Guttmann: a casa já não era dele

O regresso, em 1965, do treinador que vencera as Taças dos Campeões foi um martírio para o Benfica. Algo que nunca devia ter acontecido.

No Natal de 1964, Béla Guttmann estava em Lisboa. Instalou-se no Hotel Tivoli, tanto do seu agrado, e deu uma entrevista a "A Bola" em tom azedo: «Quando ganhei o campeonato nacional com o Benfica recebi um prémio de 150.000 escudos. Agora fico a saber que Czeizler recebeu 250.000 e ficou instalado num hotel que custava 8000 por mês».

Lajos Czeizler fora o treinador do Benfica na época de 1963-64. Saíra a mal da Fiorentina e tinha-se dado ao luxo de passar dois anos à boa-vai-ela antes de assinar contrato com os encarnados que continuavam a crer que teria de ser um húngaro a conduzi-los a nova vitória na Taça dos Campeões. Aliás, a Taça dos Campeões, nesse tempo, era uma ideia fixa para qualquer direção do clube. Ganhar o campeonato, com a qualidade que o plantel tinha, era praticamente obrigatório. A medida tirava-se pela qualidade das presenças europeias e Czeizler, nesse aspeto, ficou sem créditos depois de eliminado pelo Borussia de Dortmund, depois de uma dolorosa goleada na Alemanha por 0-5. Ganhou o campeonato e a Taça de Portugal, mas de nada lhe serviu.
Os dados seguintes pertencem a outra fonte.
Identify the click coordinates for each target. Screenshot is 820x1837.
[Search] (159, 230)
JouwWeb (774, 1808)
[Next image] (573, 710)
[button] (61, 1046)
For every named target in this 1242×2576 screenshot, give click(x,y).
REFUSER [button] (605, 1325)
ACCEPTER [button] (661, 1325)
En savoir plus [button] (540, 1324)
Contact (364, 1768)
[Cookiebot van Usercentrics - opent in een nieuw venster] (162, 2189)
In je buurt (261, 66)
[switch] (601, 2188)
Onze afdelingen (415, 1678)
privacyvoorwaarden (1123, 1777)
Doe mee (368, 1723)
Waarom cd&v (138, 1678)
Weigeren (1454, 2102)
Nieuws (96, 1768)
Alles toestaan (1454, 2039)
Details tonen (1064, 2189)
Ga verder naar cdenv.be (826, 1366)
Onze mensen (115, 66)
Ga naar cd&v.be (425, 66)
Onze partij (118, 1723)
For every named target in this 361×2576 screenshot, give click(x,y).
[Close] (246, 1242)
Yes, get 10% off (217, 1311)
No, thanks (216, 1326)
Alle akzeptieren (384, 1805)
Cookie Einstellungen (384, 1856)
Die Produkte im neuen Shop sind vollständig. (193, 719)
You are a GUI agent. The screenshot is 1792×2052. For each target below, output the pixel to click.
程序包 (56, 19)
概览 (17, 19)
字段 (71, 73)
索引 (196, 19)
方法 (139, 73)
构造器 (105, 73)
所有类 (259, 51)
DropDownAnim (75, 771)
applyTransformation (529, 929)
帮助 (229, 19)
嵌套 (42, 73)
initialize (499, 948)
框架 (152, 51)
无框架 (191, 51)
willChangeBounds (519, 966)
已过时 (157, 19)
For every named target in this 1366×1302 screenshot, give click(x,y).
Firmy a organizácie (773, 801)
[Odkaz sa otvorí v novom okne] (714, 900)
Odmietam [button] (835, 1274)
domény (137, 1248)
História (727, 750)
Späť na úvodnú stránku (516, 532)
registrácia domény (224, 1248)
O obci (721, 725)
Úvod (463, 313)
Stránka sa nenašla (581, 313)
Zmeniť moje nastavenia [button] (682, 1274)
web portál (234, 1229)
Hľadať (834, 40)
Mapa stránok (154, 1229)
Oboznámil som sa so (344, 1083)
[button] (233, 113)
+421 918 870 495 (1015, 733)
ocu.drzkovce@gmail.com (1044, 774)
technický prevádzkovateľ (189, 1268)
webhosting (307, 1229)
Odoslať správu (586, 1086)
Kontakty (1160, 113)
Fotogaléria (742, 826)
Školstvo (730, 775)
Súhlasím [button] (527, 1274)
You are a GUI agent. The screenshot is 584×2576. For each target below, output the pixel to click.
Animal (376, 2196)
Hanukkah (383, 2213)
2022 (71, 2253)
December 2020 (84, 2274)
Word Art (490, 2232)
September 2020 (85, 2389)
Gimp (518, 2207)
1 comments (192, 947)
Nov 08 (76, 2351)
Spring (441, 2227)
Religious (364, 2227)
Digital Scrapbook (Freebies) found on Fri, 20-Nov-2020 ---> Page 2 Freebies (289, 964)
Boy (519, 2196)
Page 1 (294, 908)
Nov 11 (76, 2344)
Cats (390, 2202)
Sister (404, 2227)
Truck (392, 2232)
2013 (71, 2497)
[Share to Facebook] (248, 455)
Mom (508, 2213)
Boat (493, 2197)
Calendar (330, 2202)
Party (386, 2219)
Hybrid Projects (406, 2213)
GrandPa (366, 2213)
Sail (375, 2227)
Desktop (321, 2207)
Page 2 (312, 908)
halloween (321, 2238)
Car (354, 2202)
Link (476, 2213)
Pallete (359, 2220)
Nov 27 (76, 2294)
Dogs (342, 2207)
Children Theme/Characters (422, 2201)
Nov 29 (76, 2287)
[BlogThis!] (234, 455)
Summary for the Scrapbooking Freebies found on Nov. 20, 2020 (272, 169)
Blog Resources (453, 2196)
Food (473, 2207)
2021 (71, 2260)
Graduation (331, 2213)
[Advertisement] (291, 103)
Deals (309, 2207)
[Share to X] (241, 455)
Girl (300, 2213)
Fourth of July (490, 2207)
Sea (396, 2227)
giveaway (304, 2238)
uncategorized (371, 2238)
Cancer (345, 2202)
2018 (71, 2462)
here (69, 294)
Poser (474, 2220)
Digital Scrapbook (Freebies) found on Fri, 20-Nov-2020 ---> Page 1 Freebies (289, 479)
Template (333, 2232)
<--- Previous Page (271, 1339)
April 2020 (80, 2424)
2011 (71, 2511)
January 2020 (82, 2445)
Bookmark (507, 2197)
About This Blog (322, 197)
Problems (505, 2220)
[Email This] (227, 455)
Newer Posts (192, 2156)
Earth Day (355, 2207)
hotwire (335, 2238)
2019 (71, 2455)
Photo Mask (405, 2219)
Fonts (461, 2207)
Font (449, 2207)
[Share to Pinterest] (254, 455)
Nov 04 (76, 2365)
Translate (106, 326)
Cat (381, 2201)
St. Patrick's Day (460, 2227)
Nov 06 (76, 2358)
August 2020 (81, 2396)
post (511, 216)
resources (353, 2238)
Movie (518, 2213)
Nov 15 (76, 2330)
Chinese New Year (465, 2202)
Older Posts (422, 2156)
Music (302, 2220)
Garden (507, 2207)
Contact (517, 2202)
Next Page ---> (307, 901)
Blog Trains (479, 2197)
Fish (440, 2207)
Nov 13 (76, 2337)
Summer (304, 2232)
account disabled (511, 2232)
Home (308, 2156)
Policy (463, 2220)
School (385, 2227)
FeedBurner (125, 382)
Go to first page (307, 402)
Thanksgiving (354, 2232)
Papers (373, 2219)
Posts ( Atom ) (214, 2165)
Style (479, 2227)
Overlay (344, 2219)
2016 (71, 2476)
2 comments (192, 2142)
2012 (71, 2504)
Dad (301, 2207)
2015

Seguiu-se-lhe um romeno que, na realidade era austro-húngaro, Alexandru Schwartz, mais conhecido por Elek, que venceu novamente o campeonato mas perdeu a final dos campeões para o Inter (0-1), naquele infame jogo marcado para San Siro, a casa do adversário, e no qual os encarnados jogaram a segunda parte reduzidos a dez e com Germano na baliza por lesão de Costa Pereira. O sonho da terceira Taça dos Campeões voltava a dissipar-se.

A História tem mais tendência para repetir-se do que o propagam as frases feitas. Havia uma inevitável força de atração entre Guttmann e o Benfica e estavam destinados a reencontrar-se no tempo e no espaço. Um erro tremendo como viria a revelar-se. Elek Schwartz tinha montado uma formidável máquina ofensiva que marcara 88 golos nos 26 jogos do campeonato e 26 golos na Taça dos Campeões até atingir a final, arrasando, pelo caminho, o Real Madrid, na Luz, por 5-0. Enquanto Schwartz dava corda a esta mecânica formidável, Guttmann, na sua vilegiatura lisboeta, lamentava-se: «Como o Benfica está a ganhar muito dinheiro com o futebol depois daquilo que eu fiz, é natural que queira comer algo daquilo que cozinhei». 

Pressão!
A pressão dos adeptos também cresceu como um balão. Numa terrível injustiça para com Elek Schwartz, praticamente exigiram à direção do clube que recuperasse o treinador das Taças dos Campeões. E assim, em meados de agosto de 1965, Béla Guttmann já estava na Luz a dirigir os treinos do Benfica no topo de uma onda de otimismo que se espalhou em redor como uma febre. Como era seu timbre, Guttmann fez-se pagar e bem. Incluindo no contrato as já suas famosas cláusulas de prémios por vitória em cada prova, sobretudo se voltasse a conquistar a Taça dos Campeões Europeus.
Tudo começou cedo a correr mal, com uma derrota caseira na Luz por 2-4 frente ao Sporting. O treinador queixava-se que os jogadores estavam aburguesados: «Quando cá cheguei, só três ou quatro tinham carro. Agora todos vêm para os treinos ao volante. Parece que perderam a sede de ganhar». Incapaz de aceitar que os seus métodos estavam ultrapassados, carregava as responsabilidades para as costas dos jogadores, esquecendo por completo que treinava uma equipa tricampeã nacional e que jogara na época anterior mais uma final dos campeões. O discurso chegou a um ponto de agressividade tal que a direção do clube exigiu que parasse de fazer declarações à imprensa. O ambiente era podre: «Pela primeira vez na minha vida, proibiram-me de falar!». A derrota caseira com o Manchester United para a Taça dos Campeões (1-5), pôs fim ao mito. Guttmann atirou o seu veneno sobre Eusébio: «Leva um estilo de vida pouco saudável. Não consegue correr, deixou de marcar, é triste assistir ao fim de um grande futebolista». O mesmo Eusébio que nesse Verão, encheu os campos de Inglaterra com uma classe incomparável. Assistia-se, isso sim, ao triste fim de um grande treinador. Saiu sem ganhar o que quer que fosse. Mas ninguém apagará essa sua época de fracassos. Nunca deveria ter voltado.